Our system have 15.5 GB memory. We can't use all 15.5 GB to run simuPOP, because we have to leave some space of memory for operation system. If we don't leave the memory for the operation system or allocated memory more the 15.5 GB, the operation system will map the memory to disk (virtual memory) causing the simuPOP run extremely slow.
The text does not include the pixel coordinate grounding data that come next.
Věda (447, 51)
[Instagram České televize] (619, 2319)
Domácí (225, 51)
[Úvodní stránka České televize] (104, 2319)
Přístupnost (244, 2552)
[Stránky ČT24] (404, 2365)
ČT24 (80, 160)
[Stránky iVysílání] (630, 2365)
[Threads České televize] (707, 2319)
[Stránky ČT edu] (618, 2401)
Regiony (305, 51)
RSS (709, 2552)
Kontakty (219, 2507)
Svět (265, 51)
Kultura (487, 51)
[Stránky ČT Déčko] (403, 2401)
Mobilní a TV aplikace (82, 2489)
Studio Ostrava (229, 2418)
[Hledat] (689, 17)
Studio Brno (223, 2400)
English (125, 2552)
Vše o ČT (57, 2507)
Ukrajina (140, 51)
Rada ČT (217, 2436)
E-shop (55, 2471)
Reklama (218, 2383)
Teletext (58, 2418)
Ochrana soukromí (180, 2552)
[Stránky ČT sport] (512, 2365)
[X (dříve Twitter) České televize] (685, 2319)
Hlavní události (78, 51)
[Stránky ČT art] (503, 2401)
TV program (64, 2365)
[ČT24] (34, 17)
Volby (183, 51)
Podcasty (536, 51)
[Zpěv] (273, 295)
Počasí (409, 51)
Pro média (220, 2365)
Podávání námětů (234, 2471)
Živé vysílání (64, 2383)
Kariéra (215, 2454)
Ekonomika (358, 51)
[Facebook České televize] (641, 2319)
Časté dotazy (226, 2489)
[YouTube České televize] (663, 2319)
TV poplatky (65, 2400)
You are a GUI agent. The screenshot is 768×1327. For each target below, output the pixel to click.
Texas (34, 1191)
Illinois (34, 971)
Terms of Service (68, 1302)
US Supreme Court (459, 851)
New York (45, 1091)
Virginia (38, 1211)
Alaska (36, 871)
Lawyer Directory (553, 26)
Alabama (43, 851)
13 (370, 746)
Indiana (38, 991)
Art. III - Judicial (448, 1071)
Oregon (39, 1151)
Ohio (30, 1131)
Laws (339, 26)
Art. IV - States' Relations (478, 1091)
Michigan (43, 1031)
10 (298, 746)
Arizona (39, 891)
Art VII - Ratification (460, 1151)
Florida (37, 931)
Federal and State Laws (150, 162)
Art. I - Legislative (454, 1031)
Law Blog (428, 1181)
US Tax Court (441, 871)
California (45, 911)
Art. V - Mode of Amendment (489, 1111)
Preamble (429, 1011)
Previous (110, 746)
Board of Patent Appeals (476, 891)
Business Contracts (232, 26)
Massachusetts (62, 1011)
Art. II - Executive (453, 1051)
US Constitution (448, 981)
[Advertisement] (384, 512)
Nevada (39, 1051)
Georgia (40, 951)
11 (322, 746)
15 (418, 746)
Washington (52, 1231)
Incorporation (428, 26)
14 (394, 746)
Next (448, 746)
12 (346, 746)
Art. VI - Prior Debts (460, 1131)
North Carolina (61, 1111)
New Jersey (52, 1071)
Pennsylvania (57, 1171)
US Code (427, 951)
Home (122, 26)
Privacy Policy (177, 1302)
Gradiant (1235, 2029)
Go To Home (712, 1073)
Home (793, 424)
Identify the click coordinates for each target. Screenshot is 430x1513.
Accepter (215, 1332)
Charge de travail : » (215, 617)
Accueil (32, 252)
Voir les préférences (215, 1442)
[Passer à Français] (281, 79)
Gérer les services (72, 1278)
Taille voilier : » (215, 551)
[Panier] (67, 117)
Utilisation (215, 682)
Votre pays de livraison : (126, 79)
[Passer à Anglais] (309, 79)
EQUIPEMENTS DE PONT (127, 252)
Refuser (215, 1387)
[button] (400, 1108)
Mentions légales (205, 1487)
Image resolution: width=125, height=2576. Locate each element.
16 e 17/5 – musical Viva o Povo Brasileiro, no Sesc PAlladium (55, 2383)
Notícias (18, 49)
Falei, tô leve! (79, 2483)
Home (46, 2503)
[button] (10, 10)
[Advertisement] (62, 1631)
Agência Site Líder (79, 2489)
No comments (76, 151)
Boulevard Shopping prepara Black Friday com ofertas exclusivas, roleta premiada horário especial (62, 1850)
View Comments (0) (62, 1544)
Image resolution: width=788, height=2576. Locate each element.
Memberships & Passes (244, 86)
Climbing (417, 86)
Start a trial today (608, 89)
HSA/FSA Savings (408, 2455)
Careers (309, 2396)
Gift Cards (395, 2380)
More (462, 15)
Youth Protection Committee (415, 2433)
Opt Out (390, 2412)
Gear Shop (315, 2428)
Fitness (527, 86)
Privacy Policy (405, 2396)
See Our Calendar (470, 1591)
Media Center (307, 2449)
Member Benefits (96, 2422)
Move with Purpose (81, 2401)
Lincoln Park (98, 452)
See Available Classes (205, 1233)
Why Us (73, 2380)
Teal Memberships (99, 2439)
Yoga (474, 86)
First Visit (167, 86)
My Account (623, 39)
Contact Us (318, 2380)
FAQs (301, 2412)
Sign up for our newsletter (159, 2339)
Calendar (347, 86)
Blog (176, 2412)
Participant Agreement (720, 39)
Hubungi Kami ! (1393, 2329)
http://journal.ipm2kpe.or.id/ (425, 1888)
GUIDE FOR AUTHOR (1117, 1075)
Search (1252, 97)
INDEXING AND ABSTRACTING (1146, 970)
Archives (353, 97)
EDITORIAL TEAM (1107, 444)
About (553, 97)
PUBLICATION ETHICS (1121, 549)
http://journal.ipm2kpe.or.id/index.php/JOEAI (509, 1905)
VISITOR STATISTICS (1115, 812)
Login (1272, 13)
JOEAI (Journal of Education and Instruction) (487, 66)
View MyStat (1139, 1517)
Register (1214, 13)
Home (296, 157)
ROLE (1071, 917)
In the experiment we show the maximum population in the memory size 4, 8, 12, and 14 GB respectively as follows:

loci = 100, ploidy= 2, gens=10
AlleleType short long binary
Memory Size CPU Core Max Population time (sec) Max Population time (sec) Max Population time (sec)
4GB 1 9,418,787 72.48 2,593,579 23.45 35,204,649 266.22
2 41.78 13.70 152.5
4 25.76 9.16 92.31
8GB 1 18,837,575 142.84 5,187,158 46.42 70,409,299 528.92
2 83.32 27.88 305.95
4 52.30 18.48 183.88
12GB 1 28,256,363 227.30 7,780,737 70.57 105,613,949 796.33
2 126.29 41.86 463.29
4 78.25 27.67 282.09
14GB 1 32,965,757 306.67 9,077,527 90.47 123,216,274 959.62
2 154.10 52.11 530.84
4 94.29 33.46 327.85
loci = 1000, ploidy= 2, gens=10
AlleleType short long binary
Memory Size CPU Core Max Population time (sec) Max Population time (sec) Max Population time (sec)
4GB 1 1,058,916 12.58 267,499 7.00 7,508,684 61.48
2 8.26 5.71 35.36
4 6.68 5.29 22.18
8GB 1 2,117,833 25.72 534,998 13.95 15,017,368 126.74
2 16.57 11.33 71.69
4 13.28 10.61 44.5
12GB 1 3,176,750 38.77 802,497 20.83 22,526,052 185.14
2 24.22 16.89 107.90
4 19.91 15.88 67.08
14GB 1 3,706,209 45.02 936,247 22.83 26,280,394 218.45
2 27.99 18.70 124.66
4 22.98 18.44 77.40

In addition, we demonstrate the experiment with the maximum loci size in the memory size 4, 8, 12, and 14 GB respectively as follows:

Population size = 1000, ploidy= 2, gens=10
AlleleType short long binary
Memory Size CPU Core Max Loci time (sec) Max Loci time (sec) Max Loci time (sec)
4GB 1 1,073,727 6.11 268,431 5.72 8,589,790 5.96
2 4.97 4.90 4.94
4 4.63 4.57 4.60
8GB 1 2,147,469 12.11 536,867 11.45 17,179,725 12
2 10.01 9.68 9.91
4 9.24 9.1 9.2
12GB 1 3,221,211 17.25 805,302 16.35 25,769,659 17.09
2 14.92 14.13 14.75
4 14.01 14.03 13.84
14GB 1 3,758,082 18.12 939,520 17.69 30,064,627 21.10
2 16.10 15.48 21.35
4 15.79 15.63 19.36
Population size = 100000, ploidy= 2, gens=10
AlleleType short long binary
Memory Size CPU Core Max Loci time (sec) Max Loci time (sec) Max Loci time (sec)
4GB 1 10,723 6.35 2,680 5.92 85,755 6.52
2 5.42 5.14 5.44
4 5.01 4.89 4.97
8GB 1 21,460 12.10 5,365 12.04 171,654 12.32
2 10.32 10.14 10.2
4 9.62 9.58 9.62
12GB 1 32,198 17.59 8,049 17.92 257,554 18.43
2 15.38 15.07 15.52
4 14.61 14.27 14.35
14GB 1 37,566 18.84 9,391 18.76 300,503 19.39
2 16.58 16.57 17.01
4 16.41 16.28 16.35

Finally, we show the worst scenario when we run the experiment in 15GB memory, which almost equals to the memory size of our system as follows:

AlleleType=short, loci = 1000, ploidy= 2, gens=5
Memory Size CPU Core Max Population time (sec)
15GB 4 3,970,938 31,581.11 (8.7 hours)

We can see the execution time of simuPOP is very slow because we use too much memory, and operation system don't have enough space to run its system.